[[ Data to examine open ]]

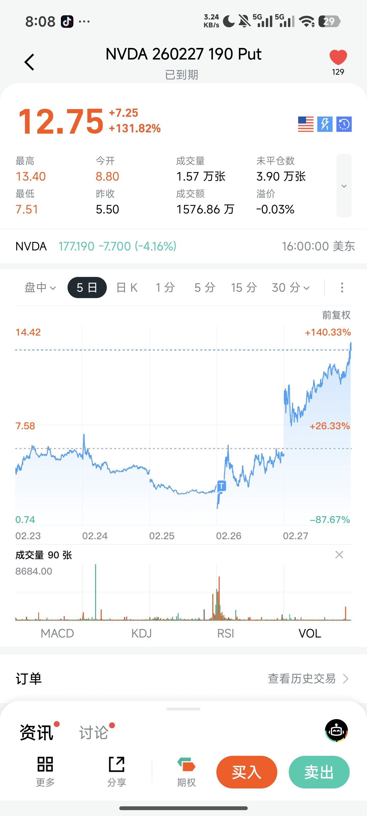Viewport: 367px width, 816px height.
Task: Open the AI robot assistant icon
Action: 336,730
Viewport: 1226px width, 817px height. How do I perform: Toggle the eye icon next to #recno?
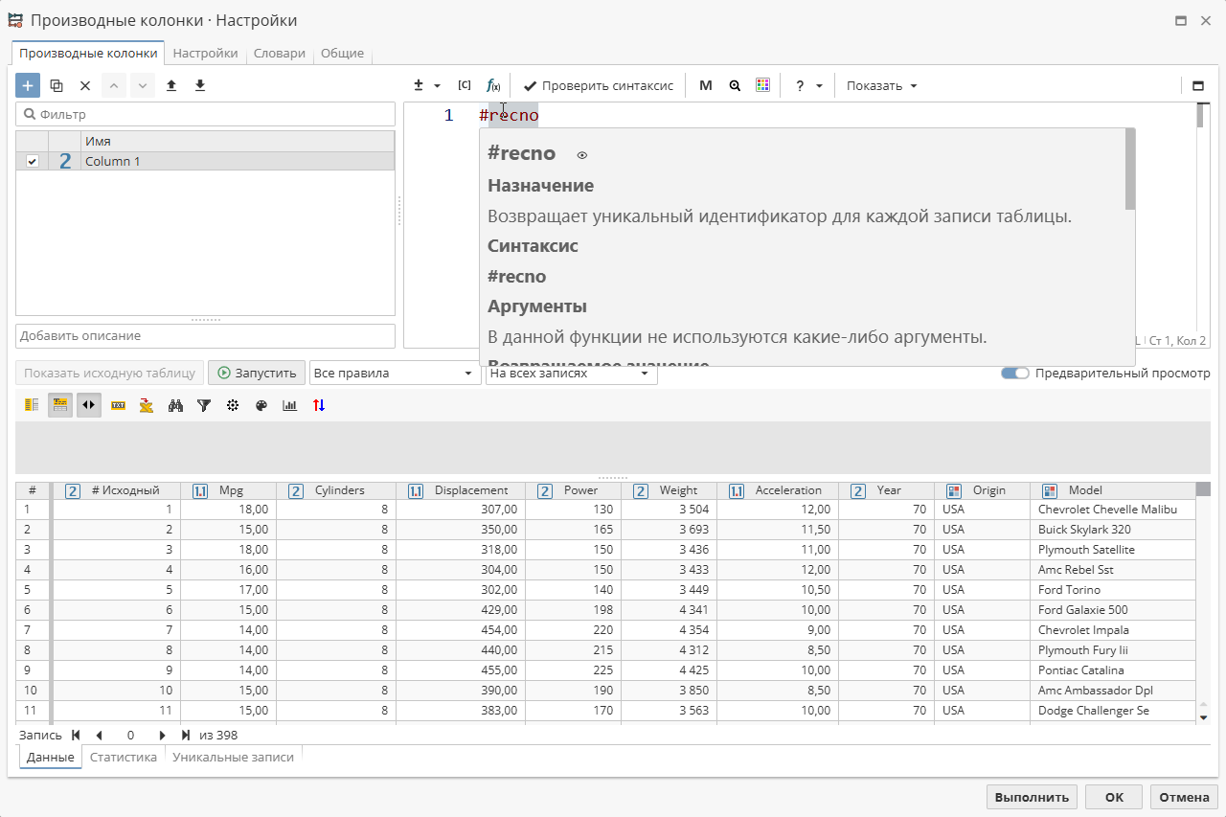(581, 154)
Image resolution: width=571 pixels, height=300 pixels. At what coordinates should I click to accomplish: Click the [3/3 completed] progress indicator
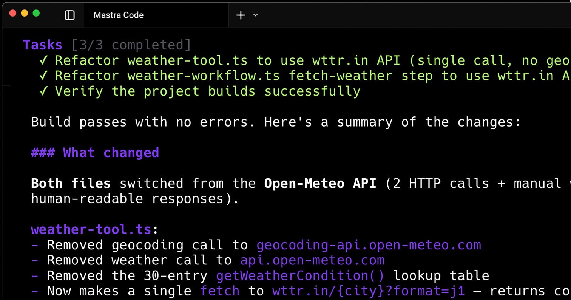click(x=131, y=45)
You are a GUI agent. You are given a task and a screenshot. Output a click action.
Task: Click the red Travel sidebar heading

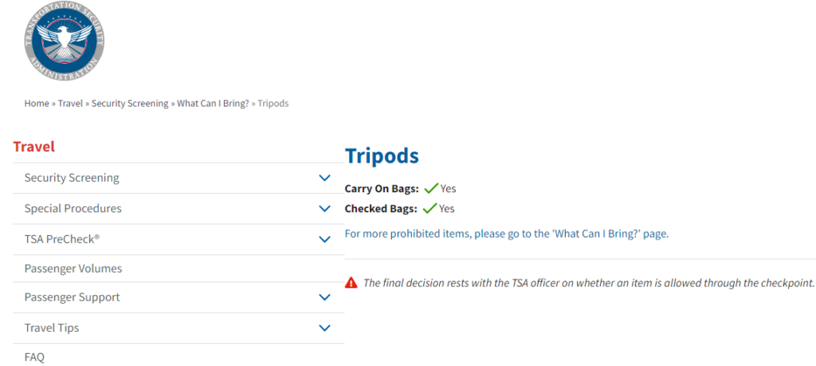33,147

[[ Data to examine closed ]]
[[ Data to examine open ]]

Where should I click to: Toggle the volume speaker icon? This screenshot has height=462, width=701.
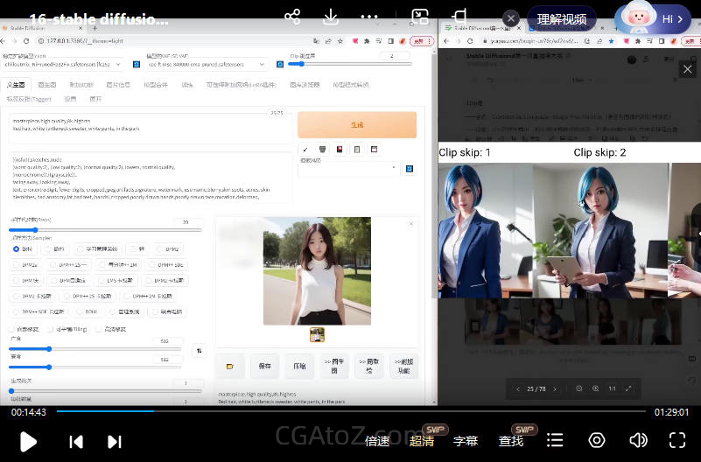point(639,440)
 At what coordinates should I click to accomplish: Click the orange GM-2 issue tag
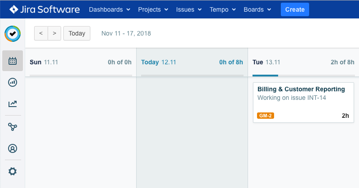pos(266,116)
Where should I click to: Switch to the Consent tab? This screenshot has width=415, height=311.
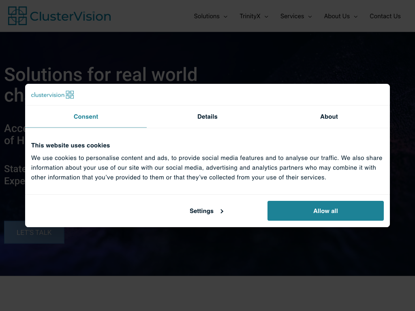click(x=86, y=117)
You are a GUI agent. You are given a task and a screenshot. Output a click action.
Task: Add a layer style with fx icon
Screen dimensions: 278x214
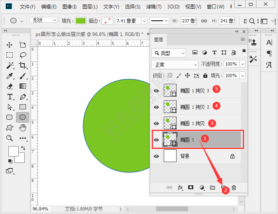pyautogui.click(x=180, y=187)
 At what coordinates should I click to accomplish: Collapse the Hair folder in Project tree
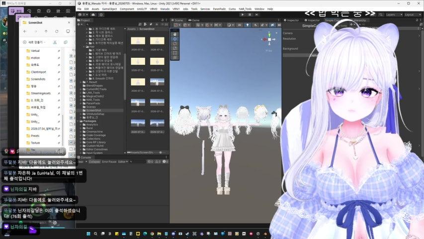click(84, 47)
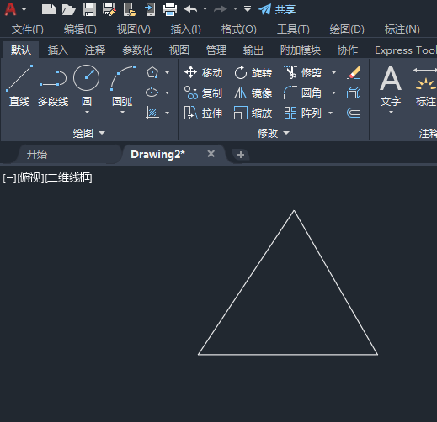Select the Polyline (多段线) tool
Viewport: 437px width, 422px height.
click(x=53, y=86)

[[ Data to examine closed ]]
[[ Data to examine open ]]

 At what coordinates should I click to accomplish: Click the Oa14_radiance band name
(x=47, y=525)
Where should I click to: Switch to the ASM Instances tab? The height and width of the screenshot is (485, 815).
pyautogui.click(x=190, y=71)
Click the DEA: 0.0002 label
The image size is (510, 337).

[[ Data to examine closed ]]

● **Exercise requirements**
Print the lines above from the one with "Oa14_radiance band name" through the one with "Click the DEA: 0.0002 label", both included, exactly as written and nothing more.

● **Written response**
 At what coordinates should I click to accomplish: Click the Oa14_radiance band name
(x=47, y=525)
Where should I click to: Switch to the ASM Instances tab? The height and width of the screenshot is (485, 815).
pyautogui.click(x=190, y=71)
Click the DEA: 0.0002 label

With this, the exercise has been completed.